INSTRUCTIONS TO FOLLOW -> Copy out the data exactly, beginning at the line that contains "Click the OD" and ending after the line that contains "Click the Actions".

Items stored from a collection
>> Begin
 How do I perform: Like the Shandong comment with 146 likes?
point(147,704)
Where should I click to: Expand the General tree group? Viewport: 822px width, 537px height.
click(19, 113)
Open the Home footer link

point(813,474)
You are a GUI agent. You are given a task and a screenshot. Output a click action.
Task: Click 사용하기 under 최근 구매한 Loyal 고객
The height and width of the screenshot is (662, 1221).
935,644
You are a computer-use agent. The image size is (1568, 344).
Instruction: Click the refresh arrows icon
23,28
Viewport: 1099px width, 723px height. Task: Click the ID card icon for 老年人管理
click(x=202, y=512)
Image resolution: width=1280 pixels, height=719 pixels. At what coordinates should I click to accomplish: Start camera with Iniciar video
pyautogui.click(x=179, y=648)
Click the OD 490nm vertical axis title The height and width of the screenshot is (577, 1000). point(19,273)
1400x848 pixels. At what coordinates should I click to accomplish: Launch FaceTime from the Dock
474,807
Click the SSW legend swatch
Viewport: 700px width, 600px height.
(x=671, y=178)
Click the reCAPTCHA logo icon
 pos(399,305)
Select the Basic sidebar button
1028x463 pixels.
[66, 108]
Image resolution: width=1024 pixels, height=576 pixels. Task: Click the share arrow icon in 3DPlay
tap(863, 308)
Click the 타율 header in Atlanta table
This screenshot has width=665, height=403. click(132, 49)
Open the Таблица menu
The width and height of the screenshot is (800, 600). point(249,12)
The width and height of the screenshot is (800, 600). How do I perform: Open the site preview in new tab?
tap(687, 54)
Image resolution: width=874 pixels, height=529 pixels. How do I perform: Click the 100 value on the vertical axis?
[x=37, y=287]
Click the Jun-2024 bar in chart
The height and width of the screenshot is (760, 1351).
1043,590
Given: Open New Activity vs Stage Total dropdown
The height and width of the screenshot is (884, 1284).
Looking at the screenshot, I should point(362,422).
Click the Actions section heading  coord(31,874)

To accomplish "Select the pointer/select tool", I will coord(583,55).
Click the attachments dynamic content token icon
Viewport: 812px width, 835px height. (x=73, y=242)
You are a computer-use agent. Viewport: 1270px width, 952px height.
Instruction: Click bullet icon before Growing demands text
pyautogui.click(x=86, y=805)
>> End
SOLUTION FOR THIS EXERCISE ->
Click the OD 490nm vertical axis title The height and width of the screenshot is (577, 1000). point(19,273)
1400x848 pixels. At what coordinates should I click to accomplish: Launch FaceTime from the Dock
474,807
Click the SSW legend swatch
Viewport: 700px width, 600px height.
(x=671, y=178)
Click the reCAPTCHA logo icon
 pos(399,305)
Select the Basic sidebar button
1028x463 pixels.
[66, 108]
Image resolution: width=1024 pixels, height=576 pixels. Task: Click the share arrow icon in 3DPlay
tap(863, 308)
Click the 타율 header in Atlanta table
This screenshot has width=665, height=403. click(132, 49)
Open the Таблица menu
The width and height of the screenshot is (800, 600). point(249,12)
The width and height of the screenshot is (800, 600). How do I perform: Open the site preview in new tab?
tap(687, 54)
Image resolution: width=874 pixels, height=529 pixels. How do I perform: Click the 100 value on the vertical axis?
[x=37, y=287]
Click the Jun-2024 bar in chart
The height and width of the screenshot is (760, 1351).
1043,590
Given: Open New Activity vs Stage Total dropdown
The height and width of the screenshot is (884, 1284).
Looking at the screenshot, I should point(362,422).
Click the Actions section heading  coord(31,874)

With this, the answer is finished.